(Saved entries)
== Segment start ==

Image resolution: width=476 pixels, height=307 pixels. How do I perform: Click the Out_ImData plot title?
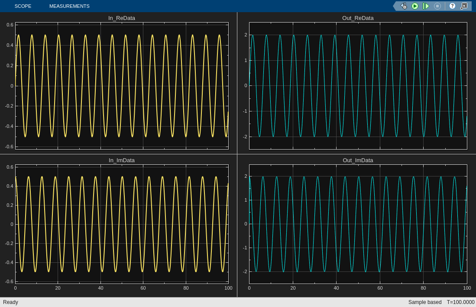(358, 160)
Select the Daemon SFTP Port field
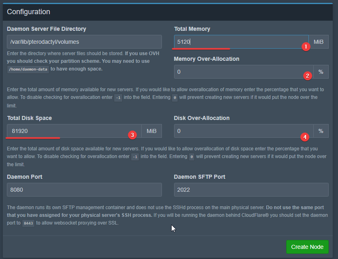This screenshot has height=259, width=338. click(251, 190)
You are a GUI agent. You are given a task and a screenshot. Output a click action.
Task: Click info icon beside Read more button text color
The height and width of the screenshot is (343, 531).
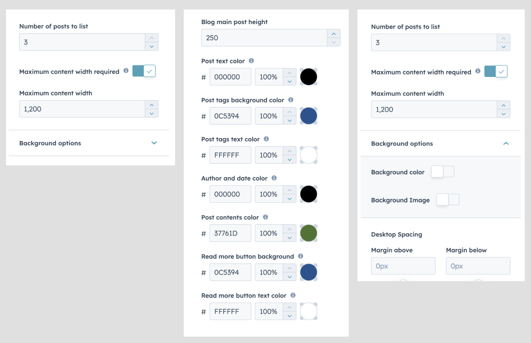[293, 295]
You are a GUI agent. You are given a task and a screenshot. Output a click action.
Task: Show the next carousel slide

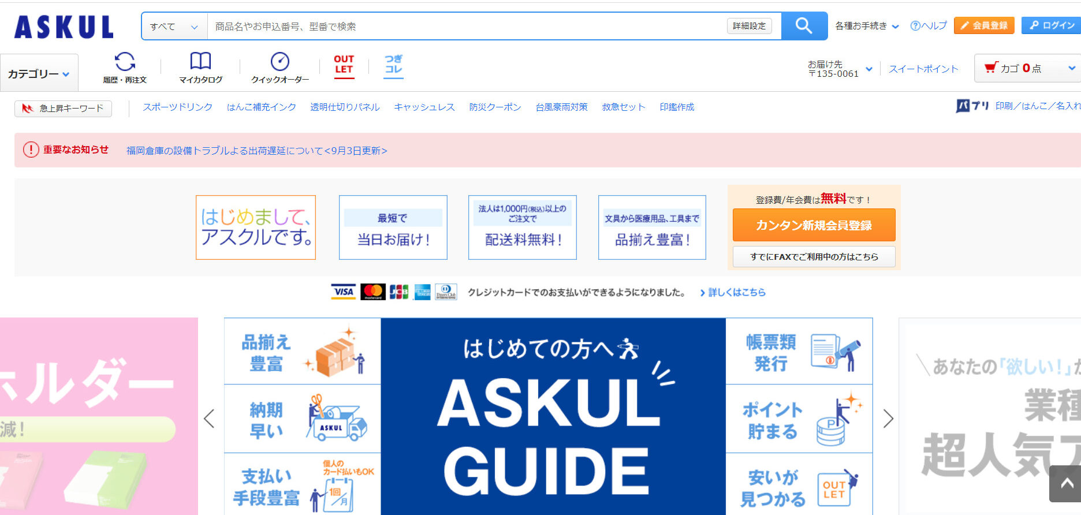[888, 419]
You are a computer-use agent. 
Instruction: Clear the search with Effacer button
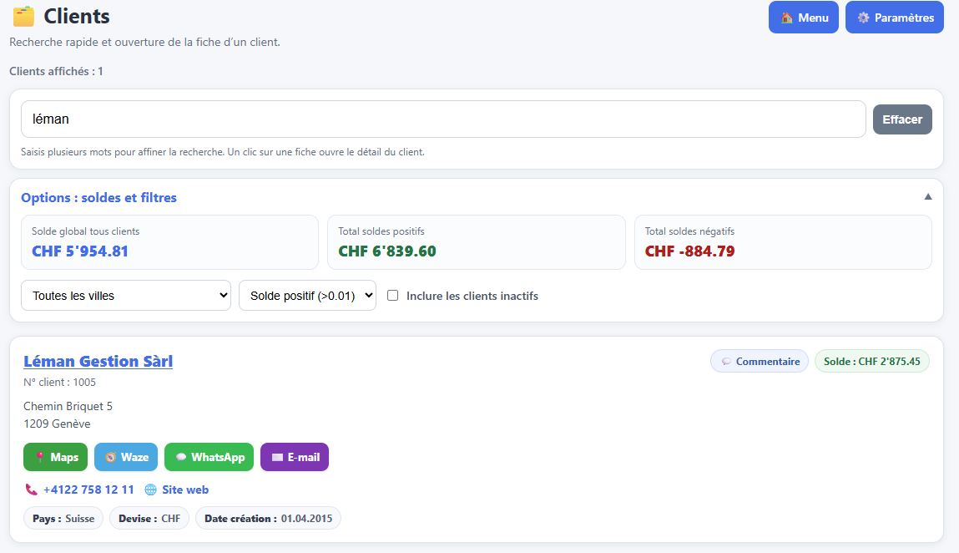[x=902, y=119]
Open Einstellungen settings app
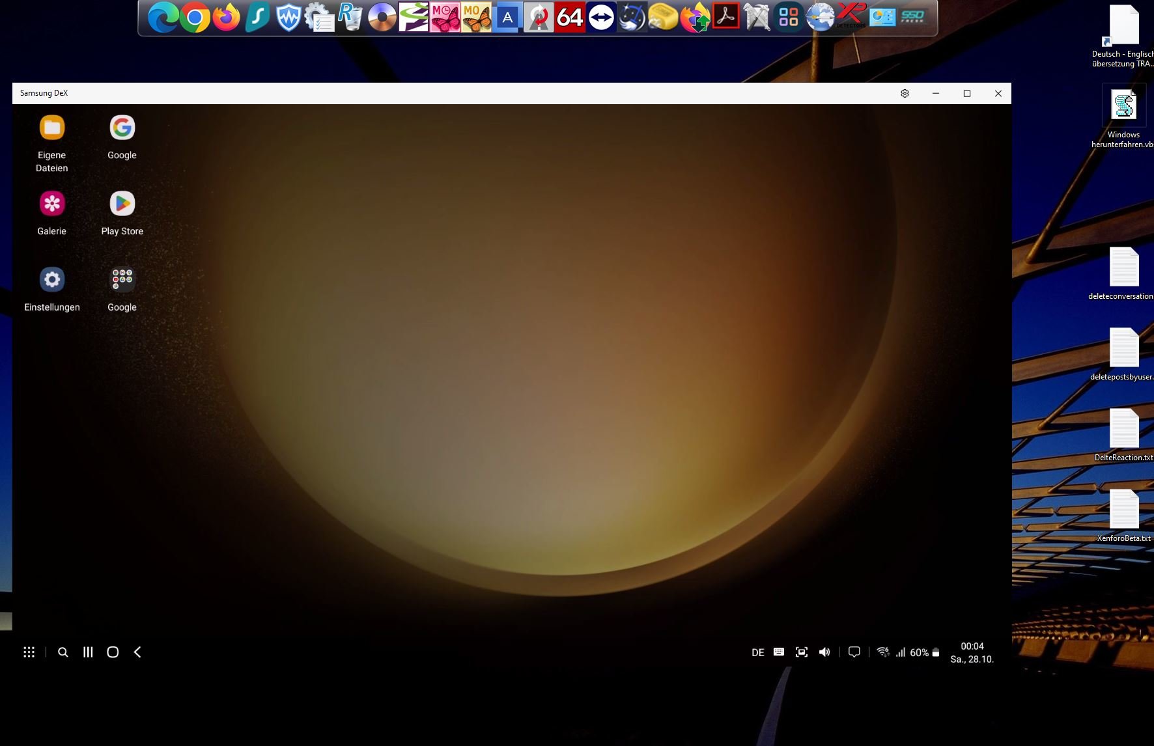 point(52,281)

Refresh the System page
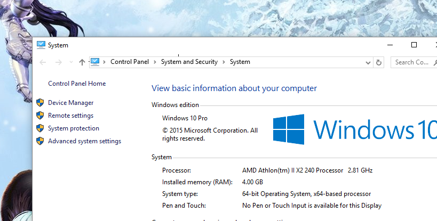tap(379, 62)
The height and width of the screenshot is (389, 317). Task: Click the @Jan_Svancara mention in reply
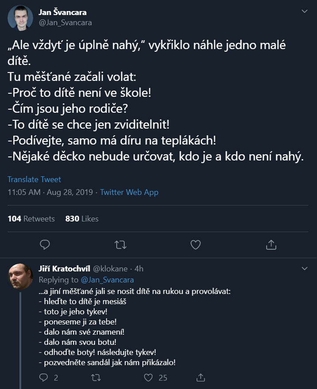pos(107,280)
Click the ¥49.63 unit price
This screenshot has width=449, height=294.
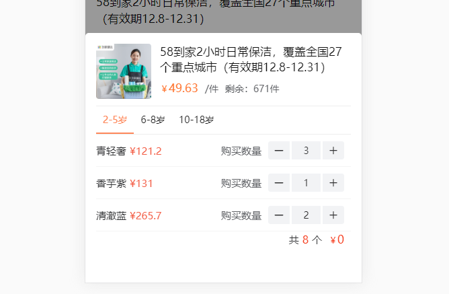179,88
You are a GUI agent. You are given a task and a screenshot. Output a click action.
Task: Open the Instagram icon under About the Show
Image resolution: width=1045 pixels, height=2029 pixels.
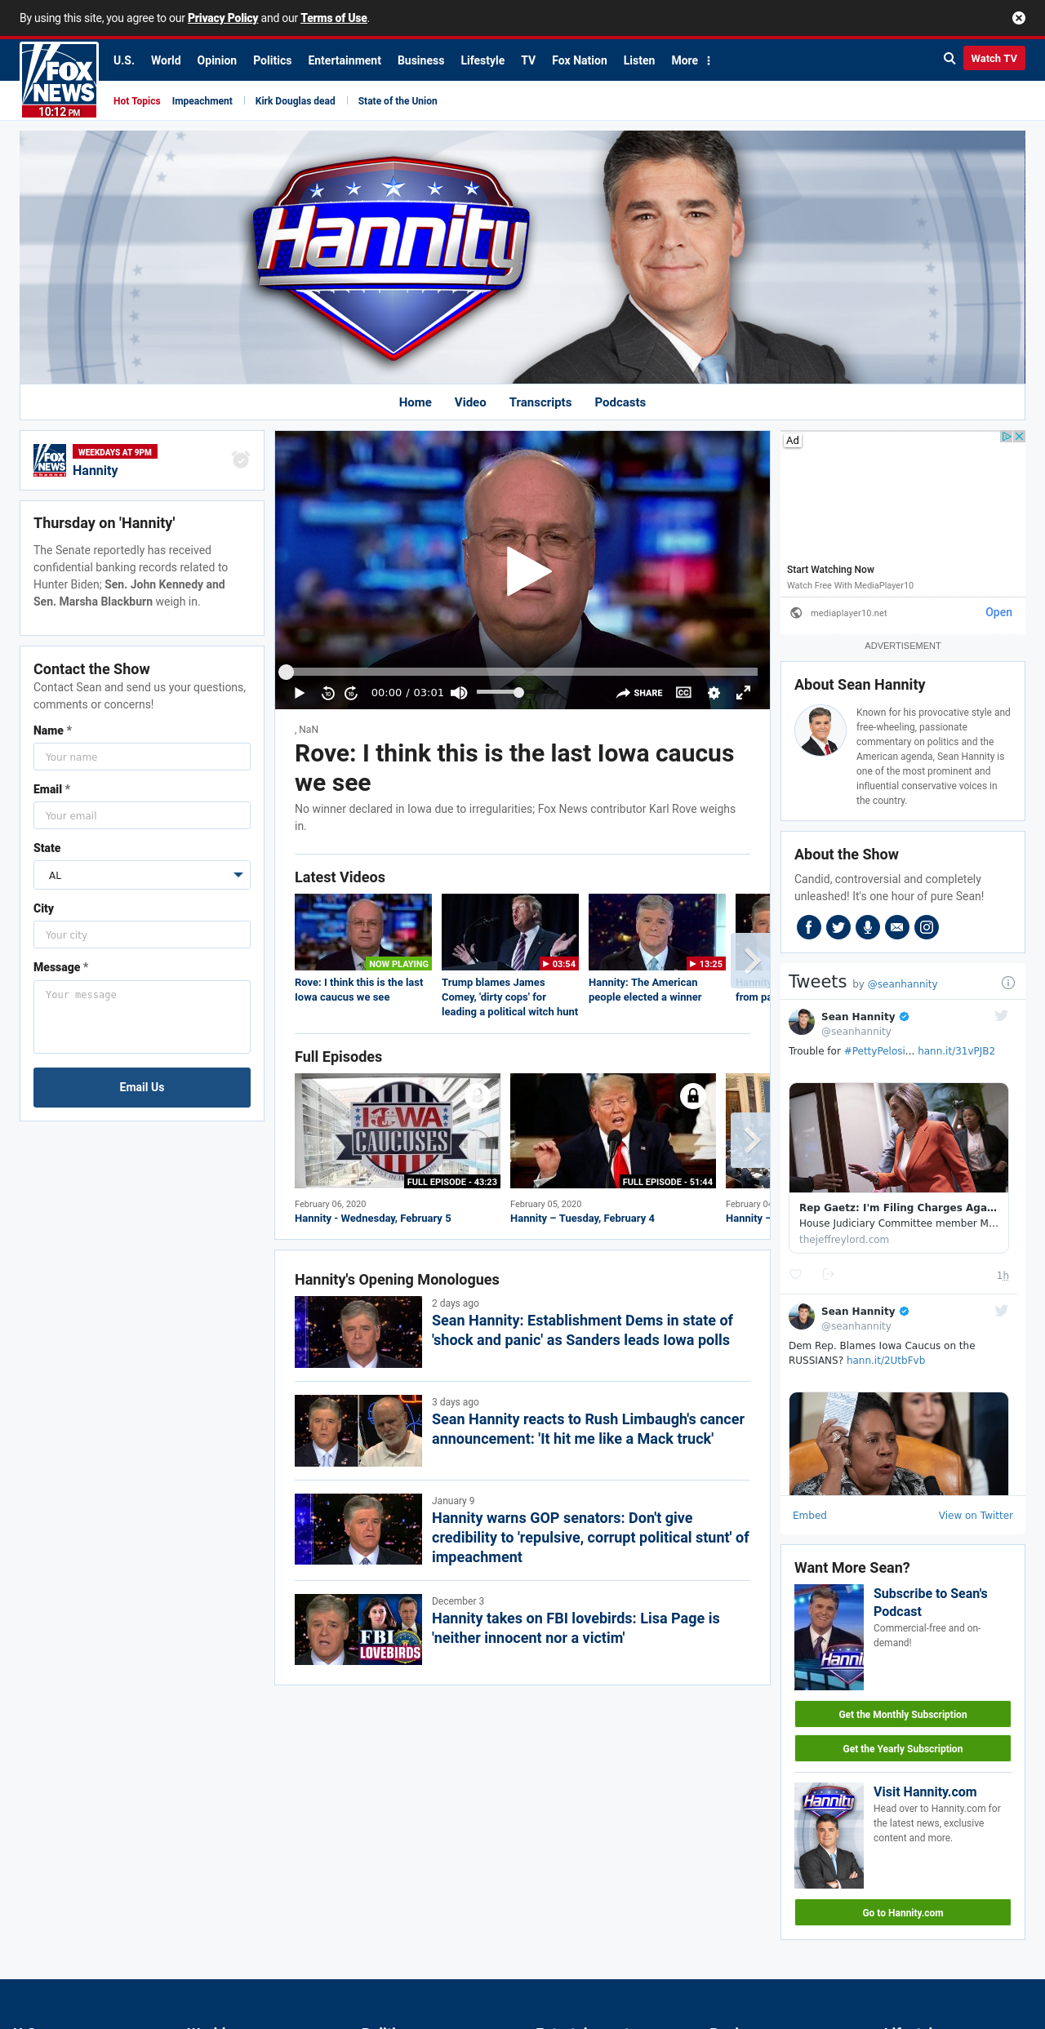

== Segment end ==

### Your task
Return word for word the line bearing "The height and width of the screenshot is (343, 531)." and every later line of the entries, but none of the pictures.

### Answer to this exercise
The height and width of the screenshot is (343, 531).
[293, 295]
You are a GUI agent. You are given a task and a screenshot. Output a click action.
Task: Show the next carousel slide

[888, 419]
You are a computer-use agent. 
Instruction: Clear the search with Effacer button
[x=902, y=119]
Open Einstellungen settings app
 point(52,281)

Refresh the System page
tap(379, 62)
The height and width of the screenshot is (389, 317). Task: Click the @Jan_Svancara mention in reply
pos(107,280)
Click the ¥49.63 unit price
This screenshot has width=449, height=294.
179,88
You are a GUI agent. You are given a task and a screenshot. Output a click action.
Task: Open the Instagram icon under About the Show
Image resolution: width=1045 pixels, height=2029 pixels.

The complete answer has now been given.